#### [SOURCE EXTRACT]
* begin *

Effective January 1, 2016, QEP terminated its contracts for resale and marketing transactions between its wholly owned subsidiaries, QEP Marketing and QEP Energy. As a result, QEP Energy will market its own gas, oil and NGL production. In addition, substantially all of QEP Marketing's third-party purchase and sale agreements and gathering, processing and transportation contracts have been assigned to QEP Energy, except those contracts related to natural gas storage activities and the Haynesville gathering system (Haynesville Gathering). The change in affiliate transactions will simplify our business processes and financial statements by eliminating the majority of intercompany transactions.

QEP's operations are focused in two geographic regions: the Northern Region (primarily in Wyoming, North Dakota and Utah) and the Southern Region (primarily in Texas and Louisiana) of the United States. QEP's corporate headquarters are located in Denver, Colorado.

* end *

#### [WRITTEN PROBLEM A]
Pull out each line of the records below that contains the string "next", matching its case exactly.
The records have no connection to the QEP text.

#### [MATERIAL FOR THE TASK]
* begin *

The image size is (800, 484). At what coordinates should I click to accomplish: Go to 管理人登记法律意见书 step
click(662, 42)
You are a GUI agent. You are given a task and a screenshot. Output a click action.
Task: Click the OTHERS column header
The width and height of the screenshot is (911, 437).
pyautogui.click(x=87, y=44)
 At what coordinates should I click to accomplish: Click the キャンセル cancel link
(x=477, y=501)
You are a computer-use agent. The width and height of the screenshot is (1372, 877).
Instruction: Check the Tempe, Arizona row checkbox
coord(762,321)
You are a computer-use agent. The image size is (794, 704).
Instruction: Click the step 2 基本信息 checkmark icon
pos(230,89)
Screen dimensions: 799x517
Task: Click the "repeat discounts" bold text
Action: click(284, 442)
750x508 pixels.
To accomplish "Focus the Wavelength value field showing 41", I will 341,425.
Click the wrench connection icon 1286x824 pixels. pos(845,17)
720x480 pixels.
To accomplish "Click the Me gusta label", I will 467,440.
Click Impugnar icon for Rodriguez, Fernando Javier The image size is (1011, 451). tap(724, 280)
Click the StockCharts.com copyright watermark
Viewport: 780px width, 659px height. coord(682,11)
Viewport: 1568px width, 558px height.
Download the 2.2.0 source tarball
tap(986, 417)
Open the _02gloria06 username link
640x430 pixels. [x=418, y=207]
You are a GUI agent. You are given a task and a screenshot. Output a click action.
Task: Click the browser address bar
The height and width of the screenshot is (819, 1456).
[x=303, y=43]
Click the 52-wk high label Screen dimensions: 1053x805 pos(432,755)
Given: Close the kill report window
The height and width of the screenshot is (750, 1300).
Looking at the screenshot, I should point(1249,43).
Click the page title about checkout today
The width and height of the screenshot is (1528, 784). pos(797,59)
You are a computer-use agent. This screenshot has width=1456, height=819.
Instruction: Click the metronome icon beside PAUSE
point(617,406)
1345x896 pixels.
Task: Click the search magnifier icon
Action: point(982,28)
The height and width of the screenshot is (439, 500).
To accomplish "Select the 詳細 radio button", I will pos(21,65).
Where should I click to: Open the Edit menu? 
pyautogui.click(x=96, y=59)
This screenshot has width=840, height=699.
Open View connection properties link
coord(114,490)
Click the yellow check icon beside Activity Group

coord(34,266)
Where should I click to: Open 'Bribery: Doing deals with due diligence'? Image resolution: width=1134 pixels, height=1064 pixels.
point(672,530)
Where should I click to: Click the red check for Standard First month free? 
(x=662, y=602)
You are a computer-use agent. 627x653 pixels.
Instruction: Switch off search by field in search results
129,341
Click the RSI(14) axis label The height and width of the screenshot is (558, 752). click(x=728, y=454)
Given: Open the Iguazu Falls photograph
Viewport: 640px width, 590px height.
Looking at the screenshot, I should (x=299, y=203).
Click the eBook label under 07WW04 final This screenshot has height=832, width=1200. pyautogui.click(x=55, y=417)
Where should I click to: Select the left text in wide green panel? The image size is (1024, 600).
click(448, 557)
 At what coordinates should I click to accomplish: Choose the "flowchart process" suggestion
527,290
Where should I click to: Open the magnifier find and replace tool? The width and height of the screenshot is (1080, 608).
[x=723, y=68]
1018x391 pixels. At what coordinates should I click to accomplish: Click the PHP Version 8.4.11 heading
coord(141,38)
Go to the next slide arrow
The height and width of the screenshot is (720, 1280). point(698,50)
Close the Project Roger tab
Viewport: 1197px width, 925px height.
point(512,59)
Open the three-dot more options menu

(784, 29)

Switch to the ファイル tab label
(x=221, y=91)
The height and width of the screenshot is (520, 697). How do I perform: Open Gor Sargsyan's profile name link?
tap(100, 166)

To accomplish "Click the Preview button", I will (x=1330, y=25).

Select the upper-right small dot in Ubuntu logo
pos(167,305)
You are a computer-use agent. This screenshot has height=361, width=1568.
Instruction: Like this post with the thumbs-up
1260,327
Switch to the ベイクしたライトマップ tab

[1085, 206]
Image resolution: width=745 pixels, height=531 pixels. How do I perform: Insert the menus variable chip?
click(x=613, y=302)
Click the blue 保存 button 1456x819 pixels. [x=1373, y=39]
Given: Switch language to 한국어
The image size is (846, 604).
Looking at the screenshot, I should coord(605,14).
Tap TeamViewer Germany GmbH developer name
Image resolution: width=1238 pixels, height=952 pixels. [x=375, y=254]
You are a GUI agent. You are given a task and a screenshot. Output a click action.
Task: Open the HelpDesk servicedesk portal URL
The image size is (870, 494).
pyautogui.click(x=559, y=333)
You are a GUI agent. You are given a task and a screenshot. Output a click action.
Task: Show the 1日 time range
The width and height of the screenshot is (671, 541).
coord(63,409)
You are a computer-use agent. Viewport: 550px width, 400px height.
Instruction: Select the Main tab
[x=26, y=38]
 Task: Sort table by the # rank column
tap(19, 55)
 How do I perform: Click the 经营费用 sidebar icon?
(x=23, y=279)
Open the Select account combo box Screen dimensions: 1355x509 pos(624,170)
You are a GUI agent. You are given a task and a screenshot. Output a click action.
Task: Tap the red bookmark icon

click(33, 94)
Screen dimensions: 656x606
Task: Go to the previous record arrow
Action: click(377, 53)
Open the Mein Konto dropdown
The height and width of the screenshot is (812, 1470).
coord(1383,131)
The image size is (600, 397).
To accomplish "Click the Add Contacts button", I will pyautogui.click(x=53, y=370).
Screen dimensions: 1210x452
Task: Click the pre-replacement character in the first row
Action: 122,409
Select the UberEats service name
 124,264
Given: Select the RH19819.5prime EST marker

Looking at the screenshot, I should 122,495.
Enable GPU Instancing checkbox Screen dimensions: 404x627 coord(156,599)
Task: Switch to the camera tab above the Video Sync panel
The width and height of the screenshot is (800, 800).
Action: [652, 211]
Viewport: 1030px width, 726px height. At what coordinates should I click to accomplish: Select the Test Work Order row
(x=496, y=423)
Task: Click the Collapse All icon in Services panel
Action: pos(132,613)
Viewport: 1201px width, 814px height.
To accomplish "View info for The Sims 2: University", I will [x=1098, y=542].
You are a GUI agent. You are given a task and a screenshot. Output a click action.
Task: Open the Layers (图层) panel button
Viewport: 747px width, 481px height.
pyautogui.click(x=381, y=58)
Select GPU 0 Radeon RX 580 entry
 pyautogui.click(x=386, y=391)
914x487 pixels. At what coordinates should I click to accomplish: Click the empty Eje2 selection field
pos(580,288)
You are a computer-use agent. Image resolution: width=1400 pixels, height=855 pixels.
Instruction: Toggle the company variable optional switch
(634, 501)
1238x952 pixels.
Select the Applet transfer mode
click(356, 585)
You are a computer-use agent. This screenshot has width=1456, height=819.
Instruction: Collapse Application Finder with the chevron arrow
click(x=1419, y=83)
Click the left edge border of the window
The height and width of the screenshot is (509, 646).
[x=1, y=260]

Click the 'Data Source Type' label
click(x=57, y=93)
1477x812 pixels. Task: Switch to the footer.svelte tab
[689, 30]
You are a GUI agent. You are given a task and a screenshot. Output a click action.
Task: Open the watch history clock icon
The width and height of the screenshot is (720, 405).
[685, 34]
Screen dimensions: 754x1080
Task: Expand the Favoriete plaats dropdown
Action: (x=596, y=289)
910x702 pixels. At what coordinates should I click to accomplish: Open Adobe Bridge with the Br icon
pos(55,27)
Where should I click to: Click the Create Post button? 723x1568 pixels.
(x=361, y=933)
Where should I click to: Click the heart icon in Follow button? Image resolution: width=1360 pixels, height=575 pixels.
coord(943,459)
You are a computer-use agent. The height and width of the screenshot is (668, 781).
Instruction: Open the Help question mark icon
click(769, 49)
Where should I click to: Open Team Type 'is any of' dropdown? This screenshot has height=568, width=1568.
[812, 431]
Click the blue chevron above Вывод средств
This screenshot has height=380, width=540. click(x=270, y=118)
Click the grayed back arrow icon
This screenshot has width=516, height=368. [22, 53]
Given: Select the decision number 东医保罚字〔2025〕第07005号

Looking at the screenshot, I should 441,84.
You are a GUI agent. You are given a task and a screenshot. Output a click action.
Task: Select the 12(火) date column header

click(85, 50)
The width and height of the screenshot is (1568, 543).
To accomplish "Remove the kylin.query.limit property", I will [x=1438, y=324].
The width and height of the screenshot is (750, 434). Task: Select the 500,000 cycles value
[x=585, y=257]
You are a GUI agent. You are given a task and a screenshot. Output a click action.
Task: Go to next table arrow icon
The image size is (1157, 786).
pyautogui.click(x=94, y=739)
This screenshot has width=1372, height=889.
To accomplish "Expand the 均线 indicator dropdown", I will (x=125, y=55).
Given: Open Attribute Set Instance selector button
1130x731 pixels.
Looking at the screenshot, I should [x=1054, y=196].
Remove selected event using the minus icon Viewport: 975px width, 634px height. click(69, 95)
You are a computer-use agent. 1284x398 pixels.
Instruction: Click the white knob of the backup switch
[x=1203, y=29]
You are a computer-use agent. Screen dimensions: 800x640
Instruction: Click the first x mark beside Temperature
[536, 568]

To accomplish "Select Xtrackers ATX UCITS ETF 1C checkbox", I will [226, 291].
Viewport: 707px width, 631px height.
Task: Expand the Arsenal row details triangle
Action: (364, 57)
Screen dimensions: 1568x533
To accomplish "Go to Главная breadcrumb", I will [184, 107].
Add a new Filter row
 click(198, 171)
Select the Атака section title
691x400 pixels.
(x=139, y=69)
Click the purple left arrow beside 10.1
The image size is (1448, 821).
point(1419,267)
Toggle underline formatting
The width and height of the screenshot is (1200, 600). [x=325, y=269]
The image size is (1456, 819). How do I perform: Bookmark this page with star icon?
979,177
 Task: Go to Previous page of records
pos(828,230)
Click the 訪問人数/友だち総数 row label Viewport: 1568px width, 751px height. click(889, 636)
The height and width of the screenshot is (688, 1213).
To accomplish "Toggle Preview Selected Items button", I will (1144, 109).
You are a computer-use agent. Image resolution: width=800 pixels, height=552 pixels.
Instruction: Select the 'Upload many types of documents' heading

* end *

#### [WRITTEN PROBLEM B]
Quote the QEP text word for word between "QEP's operations are" and "in Denver, Colorado.", inclusive.

#### [OUTPUT A]
Go to the next slide arrow
Task: Go to next table arrow icon

#### [OUTPUT B]
QEP's operations are focused in two geographic regions: the Northern Region (primarily in Wyoming, North Dakota and Utah) and the Southern Region (primarily in Texas and Louisiana) of the United States. QEP's corporate headquarters are located in Denver, Colorado.